## Problem requirements
Give back exactly the line containing "Pick the Bhargavi Purohit name label" together with all the lines after it, ending at the final line below.

(Beginning of Available data)

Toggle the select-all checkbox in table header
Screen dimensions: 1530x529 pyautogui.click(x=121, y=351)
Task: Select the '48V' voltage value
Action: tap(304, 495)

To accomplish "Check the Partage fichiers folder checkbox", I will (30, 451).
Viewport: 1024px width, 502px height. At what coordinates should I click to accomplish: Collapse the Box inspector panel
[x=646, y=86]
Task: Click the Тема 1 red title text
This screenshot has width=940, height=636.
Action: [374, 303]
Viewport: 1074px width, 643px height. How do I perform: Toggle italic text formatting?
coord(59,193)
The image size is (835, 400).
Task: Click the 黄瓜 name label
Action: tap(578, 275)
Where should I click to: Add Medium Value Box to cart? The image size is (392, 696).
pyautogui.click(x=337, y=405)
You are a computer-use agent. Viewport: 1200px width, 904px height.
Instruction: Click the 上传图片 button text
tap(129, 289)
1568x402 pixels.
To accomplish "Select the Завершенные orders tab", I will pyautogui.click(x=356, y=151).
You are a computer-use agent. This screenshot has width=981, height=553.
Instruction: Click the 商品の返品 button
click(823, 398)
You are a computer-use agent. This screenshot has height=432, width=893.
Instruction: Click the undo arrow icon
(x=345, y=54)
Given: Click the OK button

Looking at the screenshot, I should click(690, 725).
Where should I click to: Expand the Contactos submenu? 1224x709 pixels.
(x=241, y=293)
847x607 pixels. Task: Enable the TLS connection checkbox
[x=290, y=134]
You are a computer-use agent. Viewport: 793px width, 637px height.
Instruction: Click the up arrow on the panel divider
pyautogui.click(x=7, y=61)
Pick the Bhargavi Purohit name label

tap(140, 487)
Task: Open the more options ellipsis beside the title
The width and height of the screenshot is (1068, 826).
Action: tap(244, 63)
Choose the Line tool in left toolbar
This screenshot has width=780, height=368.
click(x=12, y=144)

(End of Available data)

## Solution
Pick the Bhargavi Purohit name label

tap(140, 487)
Task: Open the more options ellipsis beside the title
The width and height of the screenshot is (1068, 826).
Action: tap(244, 63)
Choose the Line tool in left toolbar
This screenshot has width=780, height=368.
click(x=12, y=144)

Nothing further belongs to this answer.